Reale Accademia di Musica

Reale Accademia di Musica – Reale Accademia di Musica

Oh boy, I just did some band research to become a little more informed about this group before I put fingers to keyboard, but I seriously wish I hadn’t. It seems just about everything the musicians involved have done since the recording of this seminal album has been to capitalise upon and tarnish the reputation of a great band name. I understand musicians need an outlet and might want to be creative more than forty years after the fact, but couldn’t they do it under a new moniker? More on that later. Let’s just pretend for now that this is a band that only released one album before fading into obscurity. Somehow, that’s far more graceful than trying to stay present by milking a name to death.

Reale Accademia di Musica was released in 1972, the pinnacle year of prog rock, and a year when many progressive artists from England and Italy were releasing arguably their best material. It’s perhaps understandable then why this album was overlooked, when there was just too much good music to hear everything. The band’s name doesn’t help either as it seems rather formal: ‘Royal Academy of Music’ doesn’t exactly shout “Rock and Roll”. But it’s not an entirely inappropriate moniker either. While bands like Yes and Premiata Forneria Marconi were creating balls-to-the-wall, high energy music, Reale Accademia di Musica offered a more mature, restrained alternative though showing no less musical genius.

I should mention that I have the 2014 Sony Music reissue of the album, which offers absolutely no frills: no bonus tracks, no liner notes, just the gatefold album artwork (including the vertical inner sleeve) and obviously the music itself, which sounds crisp as ever. Sometimes that’s all a listener can want.

The album begins with Favola, a light, pastoral piece that is, unfortunately, the worst track on the album simply because it’s slow and contains few surprises. It’s not a bad track by any means, with lovely arrangements and a mellow feel, but listeners will be glad to hear it’s not representative of the rest of the album at all. In fact, all six tracks that occupy this LP have a completely different sound, yet achieve what they set out to accomplish, something that makes this band very unique.
• • • •
## Exercise details
Say whether each statement agrees with the album review, answering yes or no and quoting the exact words of the review that decide it. 1. The album came out in 1972. 2. The 2014 Sony Music reissue adds bonus tracks. 3. The reviewer rates Favola as the strongest track on the album.

## Records provided
• • • •
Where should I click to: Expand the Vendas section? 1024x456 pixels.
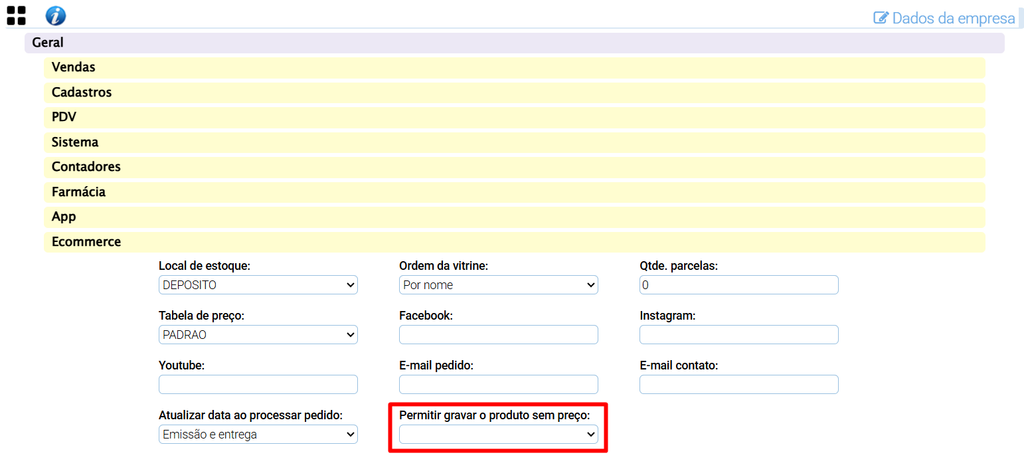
• • • •
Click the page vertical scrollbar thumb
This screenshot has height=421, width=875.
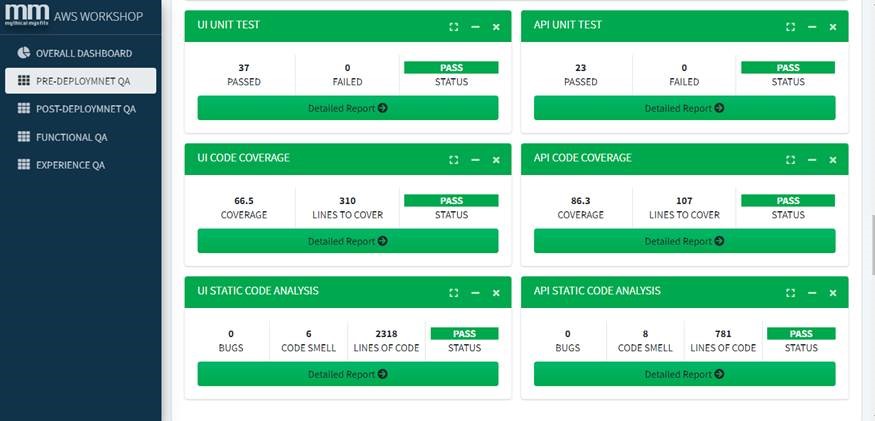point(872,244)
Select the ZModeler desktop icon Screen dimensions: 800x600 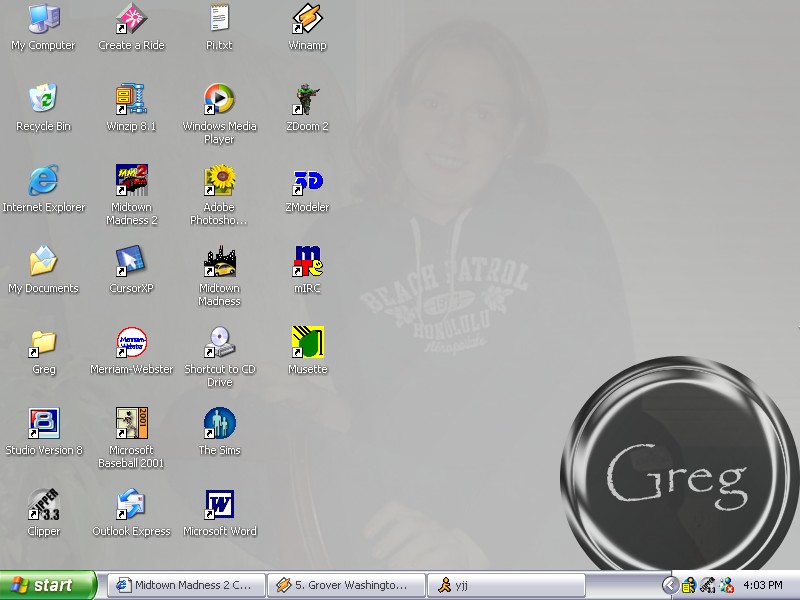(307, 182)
• • • •
## Expected answer
1. Yes: "Reale Accademia di Musica was released in 1972"
2. No: "no bonus tracks, no liner notes"
3. No: "the worst track on the album"